Fragmento del documento:
***

# pour ce qui est



## Joan bolets

Hola! me podríais ayudar a traducir lo que pongo en negrita: _

Ce qu'elle "voit" c'est la consommation globale *pour ce qui est* flux de matière ou d'énergie, ou de rejets.

_Gracias!


----------



## Paquita

en cuanto a / en lo que concierne


----------



## Domtom

Otras:

_en lo tocante a_ / _en lo que hace a_.


----------



## yserien

en lo tocante a, sí.
en lo que hace a, me parece más bien un modismo catalán.
Me gusta más la versión de Paquit&


----------



## Domtom

Otra: _en lo que se refiere a_


----------



## yserien

Esa sí !! Me gusta más.


----------



## chuyitos

Amigos del fórum, necesito una ayudita con la traducción de la frase en negrilla:

En 35 ans, environ 1 250 immigrants français vinrent se joindre à la colonie. *Pour ce qui est de la natalité*, elle doubla le contingent.

Mi intento es: *A causa de la natalidad*, la colonia duplicó su contingente.

El contexto: es la inmigración francesa en Québec en el siglo XXVII.

Merci d'avance.


----------



## yserien

....y en lo que se refiere a la natalidad.......


----------



## bidule33

Pour ce qui est de: en lo que se refiere a / en cuanto a


----------



## rolandbascou

Una vez mas tenemos un texto dudoso.
La natalidad es el sujeto del verbo doblar, debía poner sencillamante "la natalité doubla le contingent". El "Pour ce qui est de" no tiene sentido aqui.


----------



## yserien

En francés no lo sé ; en español sí es correcto decir "en lo que se refiere a/ en cuanto a la natalidad ha duplicado la tasa de población."(Esa frase se ha pronunciado en un contexto en el que antes y después se hablaría/escribiría de otras cosas.


----------



## Prissss

Bonjour!

***

Objetivo 1:
Duplica entero el hilo del foro sobre cómo traducir "pour ce qui est", sin cambiar nada.
Objetivo 2:
Cambia "Brasil" por "Portugal" en los registros, desde su comienzo hasta la línea que contiene "Equipe Editorial (53, 947)", ambas incluidas. Devuelve solo esas líneas, con todo lo demás igual.
Los registros no guardan ninguna relación con el hilo del foro.

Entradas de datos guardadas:
***

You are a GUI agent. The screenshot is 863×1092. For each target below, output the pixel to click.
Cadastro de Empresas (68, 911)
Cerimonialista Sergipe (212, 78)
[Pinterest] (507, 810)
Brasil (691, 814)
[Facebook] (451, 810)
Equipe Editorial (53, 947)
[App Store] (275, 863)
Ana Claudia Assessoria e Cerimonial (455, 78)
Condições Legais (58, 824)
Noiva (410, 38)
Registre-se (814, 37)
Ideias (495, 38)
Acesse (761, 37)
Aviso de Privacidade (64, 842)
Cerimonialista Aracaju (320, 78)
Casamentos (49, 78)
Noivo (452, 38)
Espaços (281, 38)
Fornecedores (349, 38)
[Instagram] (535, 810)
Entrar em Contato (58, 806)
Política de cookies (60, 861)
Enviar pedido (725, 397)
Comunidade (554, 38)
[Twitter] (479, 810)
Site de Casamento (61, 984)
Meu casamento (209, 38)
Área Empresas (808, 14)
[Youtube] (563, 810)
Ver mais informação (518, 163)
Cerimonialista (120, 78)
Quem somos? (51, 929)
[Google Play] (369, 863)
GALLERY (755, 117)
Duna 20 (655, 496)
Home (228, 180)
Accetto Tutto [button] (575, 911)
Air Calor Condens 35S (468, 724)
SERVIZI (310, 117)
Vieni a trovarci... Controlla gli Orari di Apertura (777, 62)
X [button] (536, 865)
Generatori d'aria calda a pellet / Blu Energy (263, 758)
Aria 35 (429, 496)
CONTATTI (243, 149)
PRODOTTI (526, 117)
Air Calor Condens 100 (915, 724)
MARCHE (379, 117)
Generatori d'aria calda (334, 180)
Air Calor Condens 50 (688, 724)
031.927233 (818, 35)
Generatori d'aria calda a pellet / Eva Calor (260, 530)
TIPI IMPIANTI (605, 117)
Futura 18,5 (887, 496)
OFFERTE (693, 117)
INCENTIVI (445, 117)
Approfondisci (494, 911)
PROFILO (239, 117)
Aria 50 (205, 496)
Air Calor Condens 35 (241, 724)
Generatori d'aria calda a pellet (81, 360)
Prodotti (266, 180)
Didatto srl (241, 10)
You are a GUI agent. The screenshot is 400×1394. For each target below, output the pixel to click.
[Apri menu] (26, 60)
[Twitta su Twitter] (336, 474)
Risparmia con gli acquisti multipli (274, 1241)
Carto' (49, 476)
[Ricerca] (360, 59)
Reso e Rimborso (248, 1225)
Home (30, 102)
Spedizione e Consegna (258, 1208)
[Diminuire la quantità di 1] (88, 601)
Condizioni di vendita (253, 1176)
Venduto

***

Salida completa 1:
# pour ce qui est



## Joan bolets

Hola! me podríais ayudar a traducir lo que pongo en negrita: _

Ce qu'elle "voit" c'est la consommation globale *pour ce qui est* flux de matière ou d'énergie, ou de rejets.

_Gracias!


----------



## Paquita

en cuanto a / en lo que concierne


----------



## Domtom

Otras:

_en lo tocante a_ / _en lo que hace a_.


----------



## yserien

en lo tocante a, sí.
en lo que hace a, me parece más bien un modismo catalán.
Me gusta más la versión de Paquit&


----------



## Domtom

Otra: _en lo que se refiere a_


----------



## yserien

Esa sí !! Me gusta más.


----------



## chuyitos

Amigos del fórum, necesito una ayudita con la traducción de la frase en negrilla:

En 35 ans, environ 1 250 immigrants français vinrent se joindre à la colonie. *Pour ce qui est de la natalité*, elle doubla le contingent.

Mi intento es: *A causa de la natalidad*, la colonia duplicó su contingente.

El contexto: es la inmigración francesa en Québec en el siglo XXVII.

Merci d'avance.


----------



## yserien

....y en lo que se refiere a la natalidad.......


----------



## bidule33

Pour ce qui est de: en lo que se refiere a / en cuanto a


----------



## rolandbascou

Una vez mas tenemos un texto dudoso.
La natalidad es el sujeto del verbo doblar, debía poner sencillamante "la natalité doubla le contingent". El "Pour ce qui est de" no tiene sentido aqui.


----------



## yserien

En francés no lo sé ; en español sí es correcto decir "en lo que se refiere a/ en cuanto a la natalidad ha duplicado la tasa de población."(Esa frase se ha pronunciado en un contexto en el que antes y después se hablaría/escribiría de otras cosas.


----------



## Prissss

Bonjour!

Salida completa 2:
You are a GUI agent. The screenshot is 863×1092. For each target below, output the pixel to click.
Cadastro de Empresas (68, 911)
Cerimonialista Sergipe (212, 78)
[Pinterest] (507, 810)
Portugal (691, 814)
[Facebook] (451, 810)
Equipe Editorial (53, 947)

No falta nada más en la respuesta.